With reference to the sketch of the potential slope failure shown in the sketch, find:
(a) The factor of safety of a cable bolted slope when the water table is drawn down 100 ft (30.5 m), bench height is 40 ft (12.2 m) (vertical bolt spacing), horizontal bolt spacing is 20 ft (6.1 m), the bolting angle is 5◦ down, and bolt loading is 700 kips (3.14 MN) per hole;
(b) The factor of safety of the same slope but without bolts when the water table is drawn down below the toe. The design trade-off here is between drainage and bolting, any reasons for preferring one or the other? A tension crack 37 ft (11.3 m) deep is observed at the crest behind the face. The slope is 320 ft (97.5 m) high, failure surface angle is 32◦, slope angle is 40◦, specific weight is 158pcf (25.0kN/m3), cohesion is 1440 psf (0.069 MPa), and the slide surface friction angle is 28◦.

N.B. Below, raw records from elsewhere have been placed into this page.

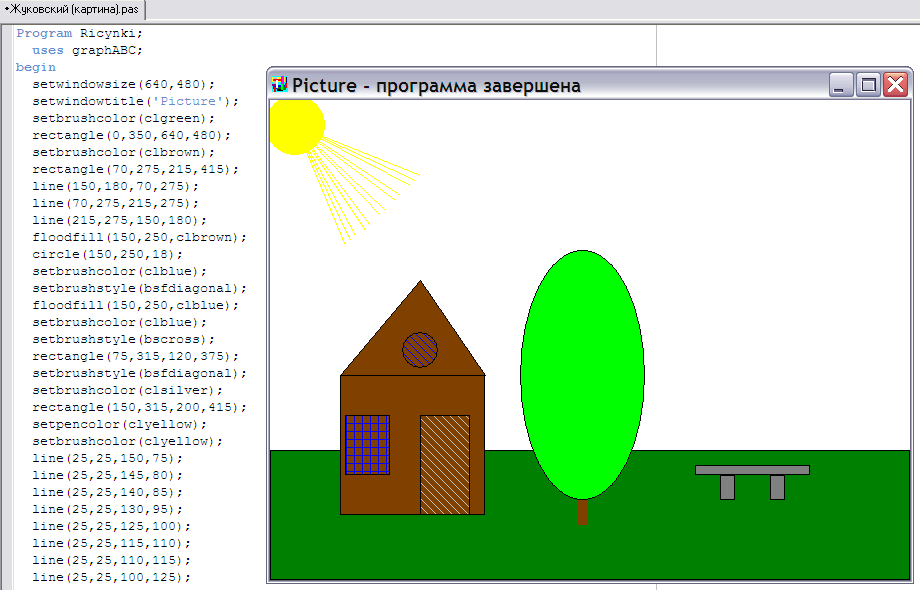920x590 pixels.
Task: Click the Picture window's title bar icon
Action: point(280,85)
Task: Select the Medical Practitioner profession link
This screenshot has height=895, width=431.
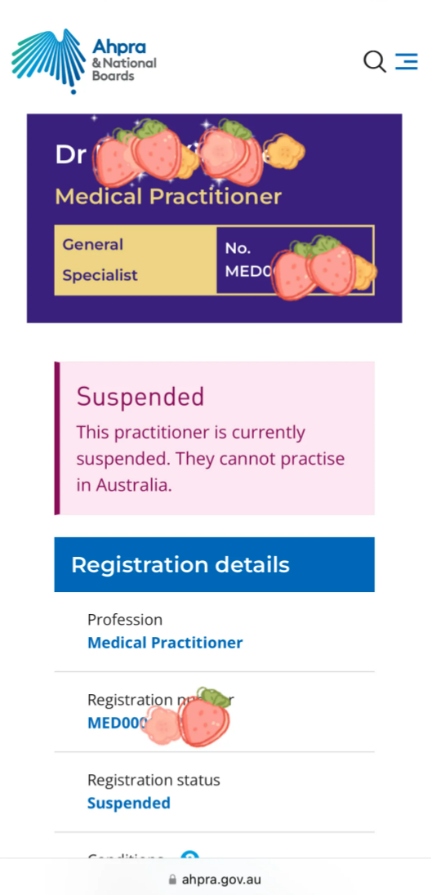Action: tap(165, 643)
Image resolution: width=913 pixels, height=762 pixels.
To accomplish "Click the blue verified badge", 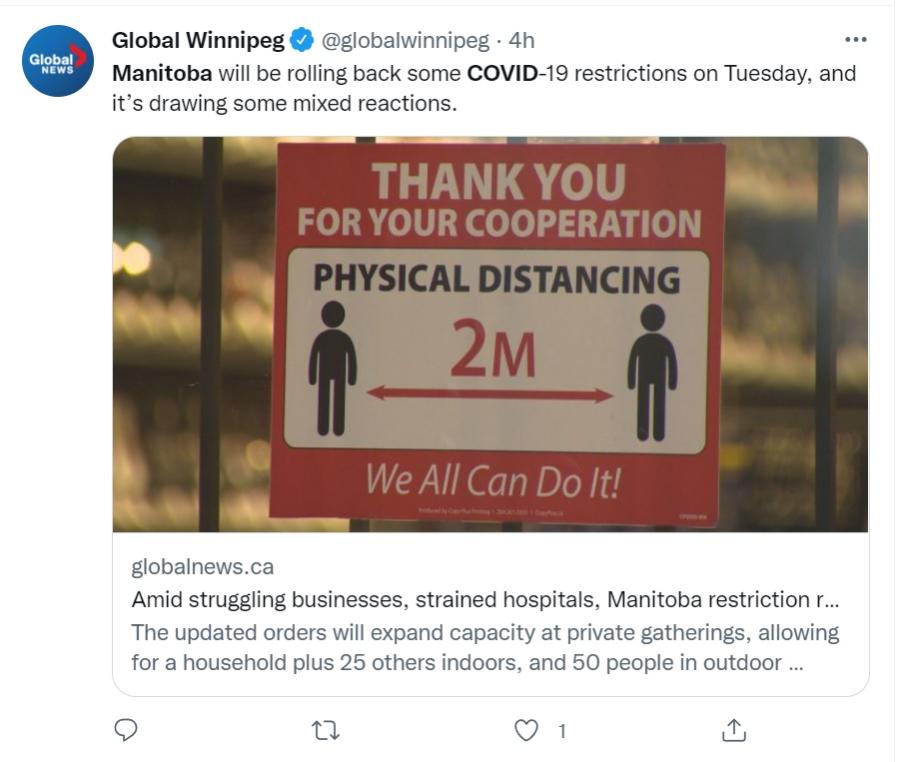I will point(301,41).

Given the data in Table 2.7, determine the direction angles of the normal vectors to joint planes A andB.
Calculate the dip and dip direction of the line of intersection of joint planes A and B, then sketch the result in compass coordinates.
Given that the vertical distance between points a and d is 120 ft (36.6 m), determine the areas of joint planes A and B, assuming no tension crack is present.
Use computer programs to verify the area data in Table 2.7 with a tension crack present and a rock specific weight of 158pcf (25.0kN/m3). What is the wedge safety factor when the water table is below the toe of the slope? Note: Tension crack offset (ae) is 90 ft (27.4m).
With reference to the generic wedge in the sketch and the specific data in Table 2.8 if the safety factor with respect to sliding down the line of intersection is greater than 1.10, then safety is assured. The water table is at the crest of the slope (but may be lowered to meet the safety criterion), vertical distance between a and g is 85 ft (25.9 m), point e is 48 ft (14.6 m) from point a, rock specific weight is 158pcf (25.0kN/m3) and active wedge volume is 3,735 yd3 (2,856 m3). What range of face orientations (dip directions) is of concern in an open pit mine where benches 95 ft (28.96 m) high areplanned?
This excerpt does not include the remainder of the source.